The correlation matrix (Figure 5) highlights a moderate positive relationship between interest rates and loan status (correlation = 0.27). This suggests that borrowers with higher interest rates are more likely to have late payments. However, the correlation between loan amounts and loan status (0.056) is weaker, indicating that loan size alone is not a strong predictor of payment timeliness. The weak positive correlation between interest rates and loan amounts (0.08) suggests that while larger loans may marginally attract higher rates, this is not a dominant trend. Taken together, the insights imply that interest rates might serve as a more reliable indicator of payment risk than loan amounts, pointing to potential areas for targeted risk mitigation.

2.2.4. Loan Status Distribution

The dataset used for the analysis is well-balanced across the different splits, ensuring reliable and unbiased model training, testing, and validation (Table 3). The training set comprises 36,271 records, nearly evenly divided between Late Payments (18,146 or 50.03%) and Current Payments (18,125 or 49.97%). This balance is critical for developing a model that does not favor one class over the other, particularly for binary classification problems like loan payment prediction.

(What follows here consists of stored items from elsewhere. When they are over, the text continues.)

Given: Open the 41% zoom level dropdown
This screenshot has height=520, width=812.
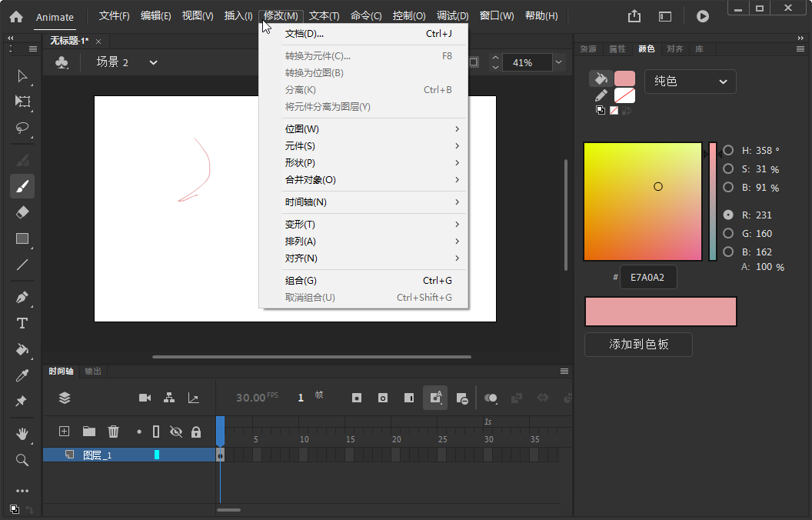Looking at the screenshot, I should [558, 62].
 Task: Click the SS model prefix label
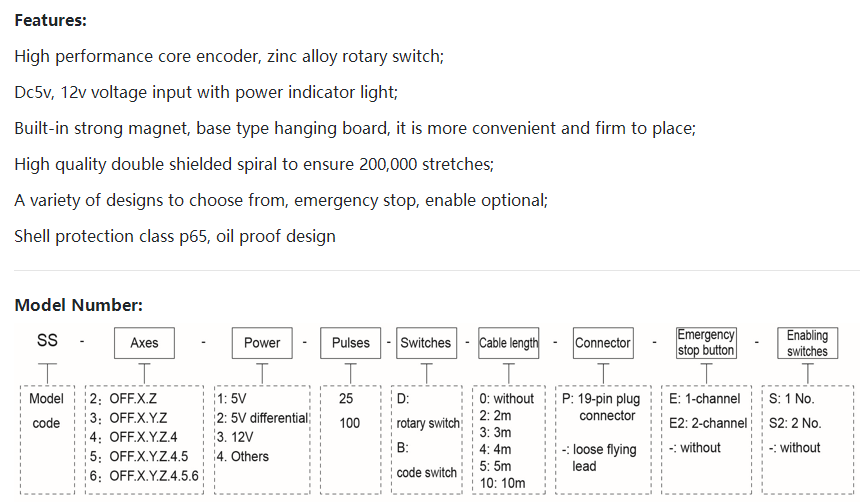point(47,341)

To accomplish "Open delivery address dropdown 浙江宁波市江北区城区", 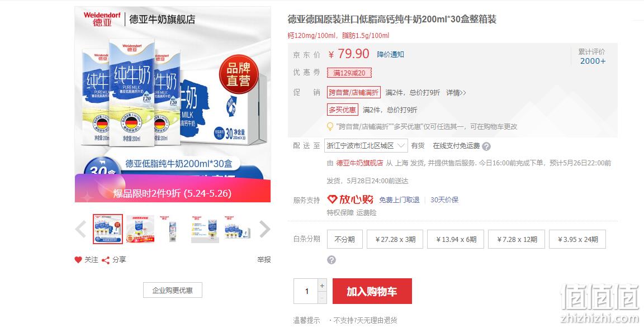I will tap(366, 146).
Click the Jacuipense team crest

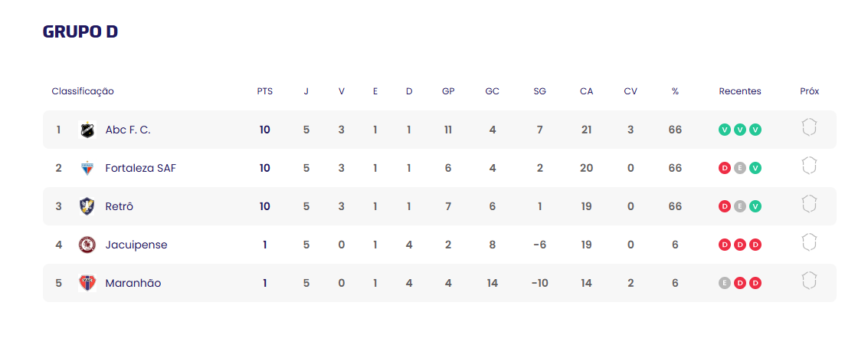[87, 245]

Similarly, the testing set of 10,363 records maintains a near-even distribution, with 49.10% (5,088 records) classified as Late Payments and 50.90% (5,275 records) as Current Payments. The validation set also follows this trend, with 49.83% (2,582 records) representing Late Payments and 50.17% (2,600 records) as Current Payments. This consistent class distribution across all subsets (training, testing, and validation) ensures that the model's performance metrics, such as accuracy and precision, are not influenced by an imbalanced dataset, thereby enhancing the credibility of the results. Overall, the dataset's balance supports robust statistical analysis and reliable model evaluation.

2.3. Method

2.3.1. SXI Score Calculation

SXI is a dynamic score/index obtained from a proprietary formula consisting of weights from 5-10 ML algorithms (S. Kilambi, 2024). SXI is a super feature and is a true weighted representative of all important features which converts a multi-dimensional hard-to-solve problem into a simpler 2-dimensional solution. SXI with Proprietary Deep Neural Network algorithm involves an iterative approach where it dynamically adjusts algorithm weights based on the most significant weights provided by the 5 to 10 ML algorithms. This process aims to enhance the correlation between SXI scores and business outcomes, thereby improving accuracy and delineation.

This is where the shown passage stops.